Task to carry out: Reproduce the entries below exactly, but only from the line containing "Select the CIRCLESOUND tab" to the line containing "Open the プログラム検索", inclusive.

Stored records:
+---+

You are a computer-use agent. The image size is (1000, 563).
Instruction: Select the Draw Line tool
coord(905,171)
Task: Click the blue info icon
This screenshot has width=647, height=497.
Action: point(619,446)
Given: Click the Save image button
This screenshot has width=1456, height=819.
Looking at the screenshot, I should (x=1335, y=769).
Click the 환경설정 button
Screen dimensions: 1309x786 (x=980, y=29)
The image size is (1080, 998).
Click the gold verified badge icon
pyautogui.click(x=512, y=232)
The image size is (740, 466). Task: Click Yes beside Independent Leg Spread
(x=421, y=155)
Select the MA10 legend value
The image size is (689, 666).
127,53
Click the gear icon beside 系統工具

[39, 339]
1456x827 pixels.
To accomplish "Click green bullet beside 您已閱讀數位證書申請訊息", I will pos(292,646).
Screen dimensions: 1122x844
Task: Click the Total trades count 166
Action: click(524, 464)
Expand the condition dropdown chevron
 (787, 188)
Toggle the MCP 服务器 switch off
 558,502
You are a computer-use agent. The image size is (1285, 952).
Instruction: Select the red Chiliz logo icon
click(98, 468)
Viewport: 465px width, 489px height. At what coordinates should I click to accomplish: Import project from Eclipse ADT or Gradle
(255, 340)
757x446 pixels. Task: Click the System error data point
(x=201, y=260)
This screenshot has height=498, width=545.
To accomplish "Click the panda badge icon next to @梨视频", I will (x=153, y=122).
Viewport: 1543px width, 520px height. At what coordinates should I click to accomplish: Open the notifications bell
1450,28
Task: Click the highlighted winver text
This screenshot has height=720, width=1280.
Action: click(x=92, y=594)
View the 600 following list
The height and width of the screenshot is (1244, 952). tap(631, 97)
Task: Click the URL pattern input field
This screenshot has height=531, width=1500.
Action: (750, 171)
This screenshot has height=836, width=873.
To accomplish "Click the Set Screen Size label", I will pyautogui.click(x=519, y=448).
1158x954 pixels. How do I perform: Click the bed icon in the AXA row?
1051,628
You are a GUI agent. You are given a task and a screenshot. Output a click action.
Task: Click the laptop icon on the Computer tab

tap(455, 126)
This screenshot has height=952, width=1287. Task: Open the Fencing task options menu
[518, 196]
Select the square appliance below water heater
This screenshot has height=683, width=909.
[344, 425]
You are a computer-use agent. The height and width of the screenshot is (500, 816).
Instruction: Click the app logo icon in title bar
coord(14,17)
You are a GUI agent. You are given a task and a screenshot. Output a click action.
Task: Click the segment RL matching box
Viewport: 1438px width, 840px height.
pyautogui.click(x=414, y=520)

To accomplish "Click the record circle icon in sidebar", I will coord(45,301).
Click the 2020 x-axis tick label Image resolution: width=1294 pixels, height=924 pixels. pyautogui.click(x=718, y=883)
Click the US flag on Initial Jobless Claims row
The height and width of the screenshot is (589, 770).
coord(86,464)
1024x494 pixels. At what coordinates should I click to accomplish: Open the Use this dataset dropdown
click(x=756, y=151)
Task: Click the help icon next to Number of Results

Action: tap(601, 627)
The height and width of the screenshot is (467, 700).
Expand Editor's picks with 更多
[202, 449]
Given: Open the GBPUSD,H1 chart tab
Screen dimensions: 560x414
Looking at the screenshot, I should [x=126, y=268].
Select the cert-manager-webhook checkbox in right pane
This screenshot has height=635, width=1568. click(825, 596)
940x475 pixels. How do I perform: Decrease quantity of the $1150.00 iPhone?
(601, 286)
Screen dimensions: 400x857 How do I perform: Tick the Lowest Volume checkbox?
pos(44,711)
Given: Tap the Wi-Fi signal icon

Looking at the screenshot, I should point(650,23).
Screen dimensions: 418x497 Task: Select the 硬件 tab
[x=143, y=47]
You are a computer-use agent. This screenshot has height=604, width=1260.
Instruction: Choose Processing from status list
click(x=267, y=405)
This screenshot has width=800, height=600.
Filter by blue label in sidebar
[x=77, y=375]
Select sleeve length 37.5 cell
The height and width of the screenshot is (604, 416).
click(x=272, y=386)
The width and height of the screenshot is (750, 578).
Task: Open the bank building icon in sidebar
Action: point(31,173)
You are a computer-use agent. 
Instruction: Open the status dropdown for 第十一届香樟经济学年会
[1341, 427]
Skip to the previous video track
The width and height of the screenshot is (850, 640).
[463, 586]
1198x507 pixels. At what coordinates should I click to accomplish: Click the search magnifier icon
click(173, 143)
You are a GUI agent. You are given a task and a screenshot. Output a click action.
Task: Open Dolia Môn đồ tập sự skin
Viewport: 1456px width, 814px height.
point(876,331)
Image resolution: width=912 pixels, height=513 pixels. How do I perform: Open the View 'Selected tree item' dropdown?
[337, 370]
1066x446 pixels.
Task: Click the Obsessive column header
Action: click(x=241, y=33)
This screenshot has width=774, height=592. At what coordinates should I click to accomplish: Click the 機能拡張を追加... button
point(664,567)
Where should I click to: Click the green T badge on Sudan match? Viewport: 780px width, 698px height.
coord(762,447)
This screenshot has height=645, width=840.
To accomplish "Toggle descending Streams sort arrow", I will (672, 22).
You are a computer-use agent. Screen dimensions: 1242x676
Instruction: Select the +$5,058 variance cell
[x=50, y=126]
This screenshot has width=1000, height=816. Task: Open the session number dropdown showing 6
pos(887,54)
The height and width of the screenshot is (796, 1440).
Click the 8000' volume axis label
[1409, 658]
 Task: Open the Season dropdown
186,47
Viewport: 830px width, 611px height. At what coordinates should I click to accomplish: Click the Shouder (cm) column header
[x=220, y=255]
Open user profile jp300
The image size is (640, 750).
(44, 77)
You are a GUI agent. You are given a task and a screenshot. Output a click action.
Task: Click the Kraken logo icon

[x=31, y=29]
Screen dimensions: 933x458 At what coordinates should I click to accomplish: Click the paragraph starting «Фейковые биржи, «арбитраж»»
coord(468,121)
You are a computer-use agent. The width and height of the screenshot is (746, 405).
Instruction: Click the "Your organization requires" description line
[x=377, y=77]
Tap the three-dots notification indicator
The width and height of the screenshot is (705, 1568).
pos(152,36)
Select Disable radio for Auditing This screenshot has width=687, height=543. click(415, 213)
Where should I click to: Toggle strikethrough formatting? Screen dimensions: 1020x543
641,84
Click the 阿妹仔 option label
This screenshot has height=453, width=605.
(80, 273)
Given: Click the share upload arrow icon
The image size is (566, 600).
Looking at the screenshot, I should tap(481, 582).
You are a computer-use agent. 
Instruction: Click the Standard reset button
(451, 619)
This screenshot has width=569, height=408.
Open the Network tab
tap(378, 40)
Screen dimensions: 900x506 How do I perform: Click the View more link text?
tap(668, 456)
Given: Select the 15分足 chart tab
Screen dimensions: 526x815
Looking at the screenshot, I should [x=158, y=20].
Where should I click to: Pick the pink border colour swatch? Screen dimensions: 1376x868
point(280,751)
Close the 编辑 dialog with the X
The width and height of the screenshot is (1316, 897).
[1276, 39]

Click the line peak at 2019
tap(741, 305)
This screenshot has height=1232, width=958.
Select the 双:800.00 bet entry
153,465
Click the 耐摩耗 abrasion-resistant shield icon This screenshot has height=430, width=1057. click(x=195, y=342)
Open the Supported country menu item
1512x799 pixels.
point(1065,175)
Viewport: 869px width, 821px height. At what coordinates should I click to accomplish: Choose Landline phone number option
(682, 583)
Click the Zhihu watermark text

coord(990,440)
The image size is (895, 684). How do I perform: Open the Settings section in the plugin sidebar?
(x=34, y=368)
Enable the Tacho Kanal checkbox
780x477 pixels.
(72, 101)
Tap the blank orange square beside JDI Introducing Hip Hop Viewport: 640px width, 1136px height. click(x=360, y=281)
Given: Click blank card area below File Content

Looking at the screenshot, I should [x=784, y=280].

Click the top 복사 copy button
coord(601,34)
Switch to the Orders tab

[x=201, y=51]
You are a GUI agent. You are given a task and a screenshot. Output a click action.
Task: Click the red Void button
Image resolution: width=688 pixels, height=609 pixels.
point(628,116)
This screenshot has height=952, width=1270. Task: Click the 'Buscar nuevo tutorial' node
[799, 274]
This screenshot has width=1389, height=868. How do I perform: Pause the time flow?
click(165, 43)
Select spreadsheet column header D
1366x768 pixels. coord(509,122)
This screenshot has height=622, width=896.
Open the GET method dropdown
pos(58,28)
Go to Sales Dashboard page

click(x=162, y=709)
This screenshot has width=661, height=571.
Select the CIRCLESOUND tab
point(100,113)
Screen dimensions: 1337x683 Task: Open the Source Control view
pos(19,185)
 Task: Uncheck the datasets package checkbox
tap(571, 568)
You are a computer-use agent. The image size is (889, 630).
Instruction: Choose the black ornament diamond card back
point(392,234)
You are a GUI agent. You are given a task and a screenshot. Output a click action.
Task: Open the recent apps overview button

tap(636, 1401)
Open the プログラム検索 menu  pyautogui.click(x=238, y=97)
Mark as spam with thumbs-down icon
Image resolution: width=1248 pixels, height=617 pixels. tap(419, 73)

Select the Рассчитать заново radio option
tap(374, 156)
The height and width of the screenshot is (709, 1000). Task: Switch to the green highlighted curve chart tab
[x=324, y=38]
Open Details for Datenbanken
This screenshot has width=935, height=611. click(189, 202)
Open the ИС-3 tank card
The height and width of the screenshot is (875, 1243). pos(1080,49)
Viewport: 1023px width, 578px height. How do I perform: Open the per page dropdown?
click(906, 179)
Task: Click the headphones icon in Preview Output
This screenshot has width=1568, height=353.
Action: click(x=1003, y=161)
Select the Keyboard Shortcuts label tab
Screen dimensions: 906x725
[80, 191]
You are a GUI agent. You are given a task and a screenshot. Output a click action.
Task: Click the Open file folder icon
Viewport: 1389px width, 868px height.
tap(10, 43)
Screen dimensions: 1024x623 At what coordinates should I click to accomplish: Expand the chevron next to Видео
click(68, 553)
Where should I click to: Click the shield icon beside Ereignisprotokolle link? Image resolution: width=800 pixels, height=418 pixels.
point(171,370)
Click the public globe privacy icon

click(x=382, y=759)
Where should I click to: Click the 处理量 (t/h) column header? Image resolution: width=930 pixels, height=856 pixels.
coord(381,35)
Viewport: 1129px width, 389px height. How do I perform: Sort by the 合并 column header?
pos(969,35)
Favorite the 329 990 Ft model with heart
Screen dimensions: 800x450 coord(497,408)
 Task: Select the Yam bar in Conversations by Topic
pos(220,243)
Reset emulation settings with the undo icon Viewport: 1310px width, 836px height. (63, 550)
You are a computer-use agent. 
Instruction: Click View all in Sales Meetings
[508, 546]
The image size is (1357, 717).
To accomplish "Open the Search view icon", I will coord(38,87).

+---+

Exercise solution:
Select the CIRCLESOUND tab
point(100,113)
Screen dimensions: 1337x683 Task: Open the Source Control view
pos(19,185)
 Task: Uncheck the datasets package checkbox
tap(571, 568)
You are a computer-use agent. The image size is (889, 630).
Instruction: Choose the black ornament diamond card back
point(392,234)
You are a GUI agent. You are given a task and a screenshot. Output a click action.
Task: Open the recent apps overview button

tap(636, 1401)
Open the プログラム検索 menu  pyautogui.click(x=238, y=97)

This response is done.